Les recherches sur l’évolution paléogéographique de la plaine de Malia ont repris en 2015 avec de nouvelles investigations dans le marais bordant le site de la ville minoenne : 11 carottes de sédiment ont été prélevées (d’une profondeur de 4 à 8 m), sous la responsabilité de Laurent Lespez (UPEC-UMR 8591 CNRS) et de Maia Pomadère (Université Paris 1-ArScAn), avec la collaboration de Jean-François Berger (CNRS-UMR 5600, Lyon), et d’Arthur Glais (Université de Caen).
 
 
Plan du sondage
Malia, plan topographique des limites du Marais. Levé et dressé par L. Fadin ©EfA
 

Ces carottes font l’objet d’analyses multiparamètres, ainsi que de datations par la méthode du radiocarbone permettant de définir l’évolution du marais du Néolithique à nos jours.

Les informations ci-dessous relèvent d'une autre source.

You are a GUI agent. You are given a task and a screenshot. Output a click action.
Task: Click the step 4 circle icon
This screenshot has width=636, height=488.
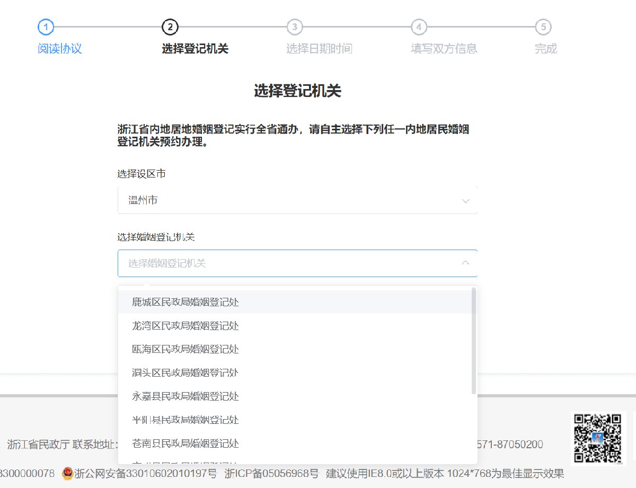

D’ores et déjà, quelques observations préliminaires peuvent être formulées : les séquences palustres présentes dans les carottes confirment que le marais de Malia était dès le Néolithique moyen (6e millénaire) un bas-marais alimenté en eau douce. L’étude précise des faciès sédimentaires devrait donner des clés pour envisager l’impact des événements exceptionnels de type hydro-climatique (submersion de tempête) ou tectonique, comme le suggère un changement notable du rythme de sédimentation comme au milieu du 2ème millénaire avant notre ère.
Ces premiers résultats doivent être précisés et/ou confirmés par les résultats des analyses sédimentologiques, géochimiques et polliniques en cours.